• _Work instruction_: Retype the data exactly, leaving nothing out.

(Stored items)

● ● ●

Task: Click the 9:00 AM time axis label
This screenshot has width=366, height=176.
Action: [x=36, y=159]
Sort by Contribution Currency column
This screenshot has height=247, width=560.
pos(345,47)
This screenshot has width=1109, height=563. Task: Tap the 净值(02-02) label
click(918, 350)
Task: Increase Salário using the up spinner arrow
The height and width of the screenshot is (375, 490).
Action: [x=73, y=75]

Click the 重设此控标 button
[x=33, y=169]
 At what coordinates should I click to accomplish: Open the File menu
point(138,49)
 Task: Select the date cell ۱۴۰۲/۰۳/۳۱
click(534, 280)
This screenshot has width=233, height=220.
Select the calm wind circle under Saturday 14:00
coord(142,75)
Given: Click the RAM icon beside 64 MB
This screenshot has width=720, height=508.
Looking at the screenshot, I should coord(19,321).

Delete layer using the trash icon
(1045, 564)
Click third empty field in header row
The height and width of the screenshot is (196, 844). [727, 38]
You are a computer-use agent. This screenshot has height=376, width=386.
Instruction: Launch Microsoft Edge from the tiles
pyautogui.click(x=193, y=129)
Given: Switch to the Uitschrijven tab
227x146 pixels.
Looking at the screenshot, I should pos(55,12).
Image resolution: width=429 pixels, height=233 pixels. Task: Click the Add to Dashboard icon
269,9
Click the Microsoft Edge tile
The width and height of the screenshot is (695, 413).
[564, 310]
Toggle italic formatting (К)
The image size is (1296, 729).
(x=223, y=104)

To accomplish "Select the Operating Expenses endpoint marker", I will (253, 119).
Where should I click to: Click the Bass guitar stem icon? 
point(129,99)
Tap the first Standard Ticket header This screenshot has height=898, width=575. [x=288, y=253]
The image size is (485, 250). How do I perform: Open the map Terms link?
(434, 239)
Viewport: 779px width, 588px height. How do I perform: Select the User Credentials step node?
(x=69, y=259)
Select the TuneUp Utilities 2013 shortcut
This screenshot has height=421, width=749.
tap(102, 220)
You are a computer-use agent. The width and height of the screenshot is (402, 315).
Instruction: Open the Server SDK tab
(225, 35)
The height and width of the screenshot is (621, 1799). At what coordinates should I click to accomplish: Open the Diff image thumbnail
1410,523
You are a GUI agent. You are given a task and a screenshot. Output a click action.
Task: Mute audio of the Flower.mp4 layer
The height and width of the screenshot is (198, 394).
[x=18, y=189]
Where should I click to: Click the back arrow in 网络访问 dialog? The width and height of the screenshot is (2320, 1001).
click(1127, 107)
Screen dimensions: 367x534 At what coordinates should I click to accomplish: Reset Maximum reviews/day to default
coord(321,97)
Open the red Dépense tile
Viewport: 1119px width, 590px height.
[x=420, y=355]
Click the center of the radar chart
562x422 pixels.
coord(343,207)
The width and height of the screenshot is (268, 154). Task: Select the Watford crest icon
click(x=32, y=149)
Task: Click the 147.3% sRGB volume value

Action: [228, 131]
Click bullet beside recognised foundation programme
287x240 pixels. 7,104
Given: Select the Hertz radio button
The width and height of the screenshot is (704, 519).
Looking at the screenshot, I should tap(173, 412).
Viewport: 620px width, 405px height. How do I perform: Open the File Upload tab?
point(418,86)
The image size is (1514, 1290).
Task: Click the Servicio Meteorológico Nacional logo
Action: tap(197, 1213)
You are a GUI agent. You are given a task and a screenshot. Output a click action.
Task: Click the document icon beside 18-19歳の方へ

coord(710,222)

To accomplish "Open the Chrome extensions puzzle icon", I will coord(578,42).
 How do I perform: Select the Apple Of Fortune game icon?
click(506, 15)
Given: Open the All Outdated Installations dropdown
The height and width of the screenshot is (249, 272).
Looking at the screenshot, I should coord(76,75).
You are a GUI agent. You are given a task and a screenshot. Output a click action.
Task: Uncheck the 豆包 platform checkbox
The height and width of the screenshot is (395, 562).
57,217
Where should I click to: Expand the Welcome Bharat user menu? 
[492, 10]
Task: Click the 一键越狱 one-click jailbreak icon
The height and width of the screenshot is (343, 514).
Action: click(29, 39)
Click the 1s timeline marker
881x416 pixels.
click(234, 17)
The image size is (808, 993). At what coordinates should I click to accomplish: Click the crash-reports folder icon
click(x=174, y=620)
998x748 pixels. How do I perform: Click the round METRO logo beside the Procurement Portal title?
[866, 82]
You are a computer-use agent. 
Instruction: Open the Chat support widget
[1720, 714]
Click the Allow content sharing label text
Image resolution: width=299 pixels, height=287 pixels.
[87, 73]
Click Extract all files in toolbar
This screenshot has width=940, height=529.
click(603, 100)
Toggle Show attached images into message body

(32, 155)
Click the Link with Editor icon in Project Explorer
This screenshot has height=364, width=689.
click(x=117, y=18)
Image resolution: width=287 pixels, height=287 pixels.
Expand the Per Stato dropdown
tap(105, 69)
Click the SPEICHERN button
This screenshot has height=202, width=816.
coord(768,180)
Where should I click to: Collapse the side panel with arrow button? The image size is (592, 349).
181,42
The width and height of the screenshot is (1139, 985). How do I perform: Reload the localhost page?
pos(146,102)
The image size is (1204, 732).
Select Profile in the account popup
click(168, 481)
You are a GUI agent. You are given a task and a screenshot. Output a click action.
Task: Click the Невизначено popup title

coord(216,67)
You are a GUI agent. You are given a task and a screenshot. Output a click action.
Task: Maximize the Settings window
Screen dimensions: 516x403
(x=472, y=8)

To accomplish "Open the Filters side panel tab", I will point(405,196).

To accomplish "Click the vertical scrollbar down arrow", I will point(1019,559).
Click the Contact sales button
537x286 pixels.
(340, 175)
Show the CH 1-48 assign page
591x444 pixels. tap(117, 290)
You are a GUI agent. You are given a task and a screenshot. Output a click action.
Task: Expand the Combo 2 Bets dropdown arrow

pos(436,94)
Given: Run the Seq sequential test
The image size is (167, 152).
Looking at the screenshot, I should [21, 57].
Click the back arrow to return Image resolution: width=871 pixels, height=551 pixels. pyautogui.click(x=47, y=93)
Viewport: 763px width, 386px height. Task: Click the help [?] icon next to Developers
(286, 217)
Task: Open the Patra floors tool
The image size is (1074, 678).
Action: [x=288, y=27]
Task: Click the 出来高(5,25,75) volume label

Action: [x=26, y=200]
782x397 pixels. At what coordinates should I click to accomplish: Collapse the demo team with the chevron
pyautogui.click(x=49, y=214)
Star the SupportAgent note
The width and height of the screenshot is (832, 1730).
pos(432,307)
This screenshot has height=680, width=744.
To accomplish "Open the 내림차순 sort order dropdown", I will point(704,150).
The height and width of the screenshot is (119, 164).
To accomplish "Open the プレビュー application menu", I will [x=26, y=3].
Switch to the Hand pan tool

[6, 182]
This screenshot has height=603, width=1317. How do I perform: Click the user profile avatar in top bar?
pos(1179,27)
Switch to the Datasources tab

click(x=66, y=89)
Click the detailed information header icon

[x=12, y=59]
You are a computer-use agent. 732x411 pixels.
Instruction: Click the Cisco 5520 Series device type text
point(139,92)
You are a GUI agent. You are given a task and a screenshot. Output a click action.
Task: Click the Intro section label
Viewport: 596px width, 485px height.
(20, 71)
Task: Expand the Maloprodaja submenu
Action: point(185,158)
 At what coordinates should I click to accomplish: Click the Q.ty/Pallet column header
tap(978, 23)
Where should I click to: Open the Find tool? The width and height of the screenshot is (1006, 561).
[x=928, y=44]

● ● ●

• _Result of this exercise_:
Task: Click the 9:00 AM time axis label
This screenshot has width=366, height=176.
Action: [x=36, y=159]
Sort by Contribution Currency column
This screenshot has height=247, width=560.
pos(345,47)
This screenshot has width=1109, height=563. Task: Tap the 净值(02-02) label
click(918, 350)
Task: Increase Salário using the up spinner arrow
The height and width of the screenshot is (375, 490).
Action: [x=73, y=75]

Click the 重设此控标 button
[x=33, y=169]
 At what coordinates should I click to accomplish: Open the File menu
point(138,49)
 Task: Select the date cell ۱۴۰۲/۰۳/۳۱
click(534, 280)
This screenshot has width=233, height=220.
Select the calm wind circle under Saturday 14:00
coord(142,75)
Given: Click the RAM icon beside 64 MB
This screenshot has width=720, height=508.
Looking at the screenshot, I should coord(19,321).

Delete layer using the trash icon
(1045, 564)
Click third empty field in header row
The height and width of the screenshot is (196, 844). [727, 38]
You are a computer-use agent. This screenshot has height=376, width=386.
Instruction: Launch Microsoft Edge from the tiles
pyautogui.click(x=193, y=129)
Given: Switch to the Uitschrijven tab
227x146 pixels.
Looking at the screenshot, I should pos(55,12).
Image resolution: width=429 pixels, height=233 pixels. Task: Click the Add to Dashboard icon
269,9
Click the Microsoft Edge tile
The width and height of the screenshot is (695, 413).
[564, 310]
Toggle italic formatting (К)
The image size is (1296, 729).
(x=223, y=104)

To accomplish "Select the Operating Expenses endpoint marker", I will (253, 119).
Where should I click to: Click the Bass guitar stem icon? 
point(129,99)
Tap the first Standard Ticket header This screenshot has height=898, width=575. [x=288, y=253]
The image size is (485, 250). How do I perform: Open the map Terms link?
(434, 239)
Viewport: 779px width, 588px height. How do I perform: Select the User Credentials step node?
(x=69, y=259)
Select the TuneUp Utilities 2013 shortcut
This screenshot has height=421, width=749.
tap(102, 220)
You are a computer-use agent. The width and height of the screenshot is (402, 315).
Instruction: Open the Server SDK tab
(225, 35)
The height and width of the screenshot is (621, 1799). At what coordinates should I click to accomplish: Open the Diff image thumbnail
1410,523
You are a GUI agent. You are given a task and a screenshot. Output a click action.
Task: Mute audio of the Flower.mp4 layer
The height and width of the screenshot is (198, 394).
[x=18, y=189]
Where should I click to: Click the back arrow in 网络访问 dialog? The width and height of the screenshot is (2320, 1001).
click(1127, 107)
Screen dimensions: 367x534 At what coordinates should I click to accomplish: Reset Maximum reviews/day to default
coord(321,97)
Open the red Dépense tile
Viewport: 1119px width, 590px height.
[x=420, y=355]
Click the center of the radar chart
562x422 pixels.
coord(343,207)
The width and height of the screenshot is (268, 154). Task: Select the Watford crest icon
click(x=32, y=149)
Task: Click the 147.3% sRGB volume value

Action: [228, 131]
Click bullet beside recognised foundation programme
287x240 pixels. 7,104
Given: Select the Hertz radio button
The width and height of the screenshot is (704, 519).
Looking at the screenshot, I should tap(173, 412).
Viewport: 620px width, 405px height. How do I perform: Open the File Upload tab?
point(418,86)
The image size is (1514, 1290).
Task: Click the Servicio Meteorológico Nacional logo
Action: tap(197, 1213)
You are a GUI agent. You are given a task and a screenshot. Output a click action.
Task: Click the document icon beside 18-19歳の方へ

coord(710,222)

To accomplish "Open the Chrome extensions puzzle icon", I will coord(578,42).
 How do I perform: Select the Apple Of Fortune game icon?
click(506, 15)
Given: Open the All Outdated Installations dropdown
The height and width of the screenshot is (249, 272).
Looking at the screenshot, I should coord(76,75).
You are a GUI agent. You are given a task and a screenshot. Output a click action.
Task: Uncheck the 豆包 platform checkbox
The height and width of the screenshot is (395, 562).
57,217
Where should I click to: Expand the Welcome Bharat user menu? 
[492, 10]
Task: Click the 一键越狱 one-click jailbreak icon
The height and width of the screenshot is (343, 514).
Action: click(29, 39)
Click the 1s timeline marker
881x416 pixels.
click(234, 17)
The image size is (808, 993). At what coordinates should I click to accomplish: Click the crash-reports folder icon
click(x=174, y=620)
998x748 pixels. How do I perform: Click the round METRO logo beside the Procurement Portal title?
[866, 82]
You are a computer-use agent. 
Instruction: Open the Chat support widget
[1720, 714]
Click the Allow content sharing label text
Image resolution: width=299 pixels, height=287 pixels.
[87, 73]
Click Extract all files in toolbar
This screenshot has width=940, height=529.
click(603, 100)
Toggle Show attached images into message body

(32, 155)
Click the Link with Editor icon in Project Explorer
This screenshot has height=364, width=689.
click(x=117, y=18)
Image resolution: width=287 pixels, height=287 pixels.
Expand the Per Stato dropdown
tap(105, 69)
Click the SPEICHERN button
This screenshot has height=202, width=816.
coord(768,180)
Where should I click to: Collapse the side panel with arrow button? The image size is (592, 349).
181,42
The width and height of the screenshot is (1139, 985). How do I perform: Reload the localhost page?
pos(146,102)
The image size is (1204, 732).
Select Profile in the account popup
click(168, 481)
You are a GUI agent. You are given a task and a screenshot. Output a click action.
Task: Click the Невизначено popup title

coord(216,67)
You are a GUI agent. You are given a task and a screenshot. Output a click action.
Task: Maximize the Settings window
Screen dimensions: 516x403
(x=472, y=8)

To accomplish "Open the Filters side panel tab", I will point(405,196).

To accomplish "Click the vertical scrollbar down arrow", I will point(1019,559).
Click the Contact sales button
537x286 pixels.
(340, 175)
Show the CH 1-48 assign page
591x444 pixels. tap(117, 290)
You are a GUI agent. You are given a task and a screenshot. Output a click action.
Task: Expand the Combo 2 Bets dropdown arrow

pos(436,94)
Given: Run the Seq sequential test
The image size is (167, 152).
Looking at the screenshot, I should [21, 57].
Click the back arrow to return Image resolution: width=871 pixels, height=551 pixels. pyautogui.click(x=47, y=93)
Viewport: 763px width, 386px height. Task: Click the help [?] icon next to Developers
(286, 217)
Task: Open the Patra floors tool
The image size is (1074, 678).
Action: [x=288, y=27]
Task: Click the 出来高(5,25,75) volume label

Action: [x=26, y=200]
782x397 pixels. At what coordinates should I click to accomplish: Collapse the demo team with the chevron
pyautogui.click(x=49, y=214)
Star the SupportAgent note
The width and height of the screenshot is (832, 1730).
pos(432,307)
This screenshot has height=680, width=744.
To accomplish "Open the 내림차순 sort order dropdown", I will point(704,150).
The height and width of the screenshot is (119, 164).
To accomplish "Open the プレビュー application menu", I will [x=26, y=3].
Switch to the Hand pan tool

[6, 182]
This screenshot has height=603, width=1317. How do I perform: Click the user profile avatar in top bar?
pos(1179,27)
Switch to the Datasources tab

click(x=66, y=89)
Click the detailed information header icon

[x=12, y=59]
You are a computer-use agent. 732x411 pixels.
Instruction: Click the Cisco 5520 Series device type text
point(139,92)
You are a GUI agent. You are given a task and a screenshot. Output a click action.
Task: Click the Intro section label
Viewport: 596px width, 485px height.
(20, 71)
Task: Expand the Maloprodaja submenu
Action: point(185,158)
 At what coordinates should I click to accomplish: Click the Q.ty/Pallet column header
tap(978, 23)
Where should I click to: Open the Find tool? The width and height of the screenshot is (1006, 561).
[x=928, y=44]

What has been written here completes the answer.